Theme Park

This week, my wife and I had a brilliant day out in Canterbury. I wanted to go to the cathedral, by way of research. I’d written a short story set in the cathedral, but then realized that I couldn’t remember it fully. There was a distance of about five years between my first visit there and my writing the short story.
I didn’t get a proper birthday. I was working on the day itself, and by the weekend, my wife and I were rowing. We’re still both reeling from that row, if we’re honest. I thought that a day out of London would do us good. I wasn’t expecting my wife to go for it, but she must have been thinking along the same lines. Anyway, hers is our next day out. It will probably mean going to see the new Great Gatsby film, God help me.
Canterbury has got history everywhere. Roman walls, an Augustinian abbey, the ruins of a Norman castle.
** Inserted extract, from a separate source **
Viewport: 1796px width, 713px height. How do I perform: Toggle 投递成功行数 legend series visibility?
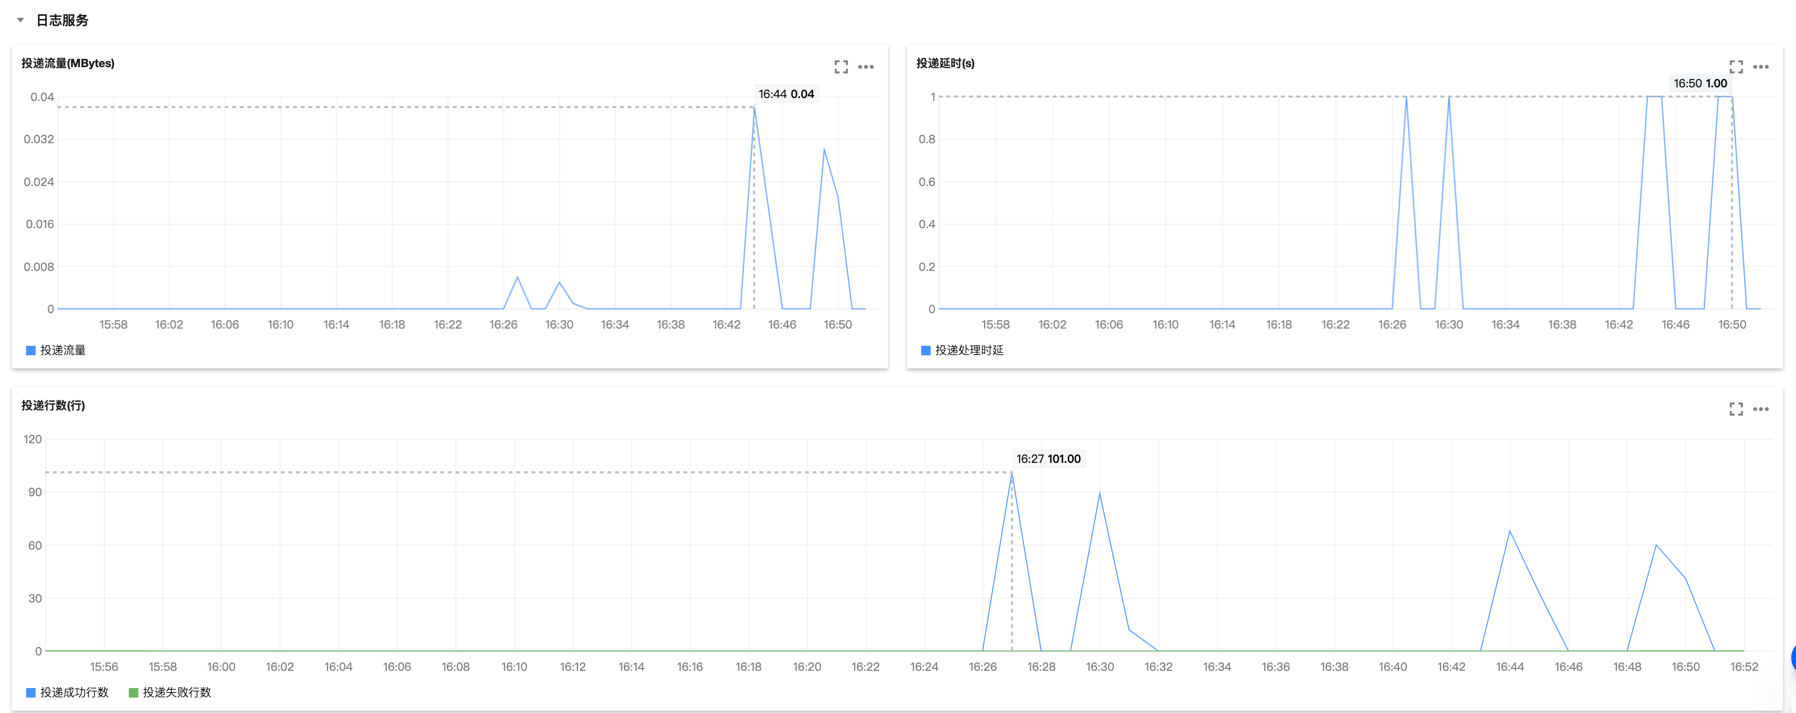74,692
Tudor buildings, Victorian, Georgian. Even the walk to the town centre from Canterbury East station takes you past turrets and a burial mound. Yet it’s also a modern, thriving city, with great shops, theatres, etc. And the people are friendly. This is city life at its best.
When we got back to London, we felt like we’d arrived in hell. It was weird- we’d only been away for one day. But we got to see our city the way people from the rest of the country do: claustrophobic, dirty and hostile. And we realized what we actually put up with day after day.
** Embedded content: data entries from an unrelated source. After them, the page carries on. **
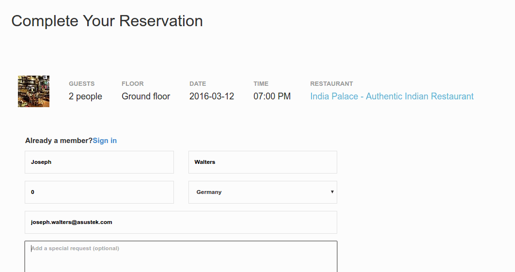Focus the last name field containing Walters
This screenshot has height=272, width=515.
(x=263, y=162)

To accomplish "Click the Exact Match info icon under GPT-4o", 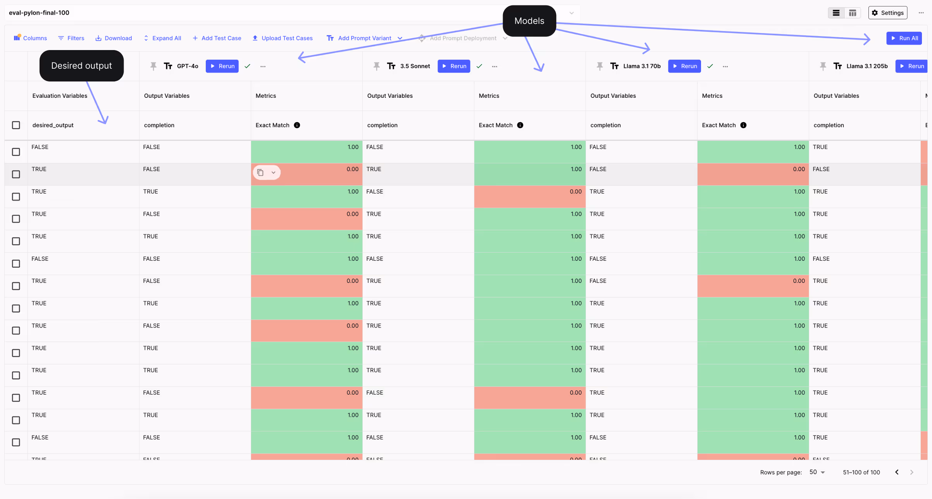I will [x=297, y=125].
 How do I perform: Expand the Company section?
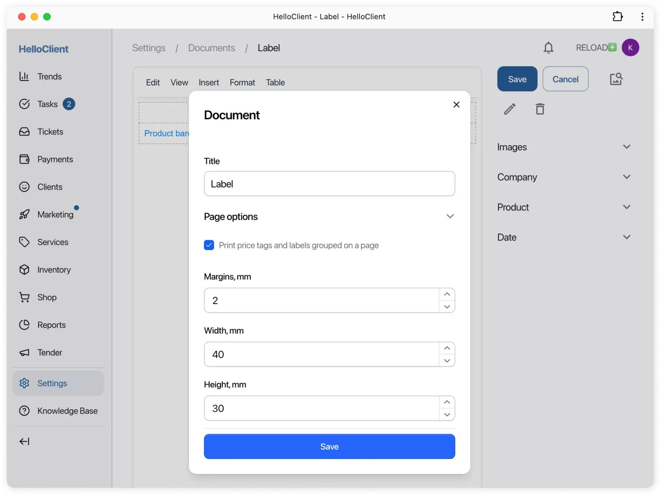[626, 177]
I’d like to put my two penn’orth in about the immigration debate. On the whole, I think that people should be allowed to live where they like, and that immigrants and their children can enrich a country. My wife’s parents were both immigrants. We never simultaneously complain about Britons emigrating. We might not like our loved ones going away to live in Spain, Australia, etc; but we accept the idea of people seeking better opportunities where and when they can.
I could no more vote for UKIP than I could the Conservative Party. However…Both those parties play on fears about immigration, fears which have some basis in truth. All the major parties do, to win votes.
UKIP say that Britain is full. Britain isn’t full, but London is. And London is where the jobs are. Does any other country on the planet have this problem? That the wealth of the country is invested in one city. That, economically speaking, the rest of the country might as well not exist? Because an immigrant landing on these shores is not, if he or she has any sense, going to make for Tobermory.
My solution would be to rebuild the country. So that there are jobs in Liverpool, Manchester, Cardiff, Edinburgh. And by jobs, I mean decent-paying and secure ones. In a recent scaremongering news item on the telly, the cameras panned to a caravan on a strawberry field, obviously where illegal immigrants had taken away jobs from UK citizens. So that is really what we’re squabbling about. Strawberry picking. Winkle-picking, for callous bastards who won’t tell you when the tide’s coming in. Or, if you’re lucky, a shift at Starbucks. Is that what you want for your children?
I suspect what the Conservatives have got in mind, anyway, is to ship off anybody below a certain income bracket. So that Britain becomes a larger version of Jersey. A nation-sized theme park where only a few stockbrokers can afford to actually live.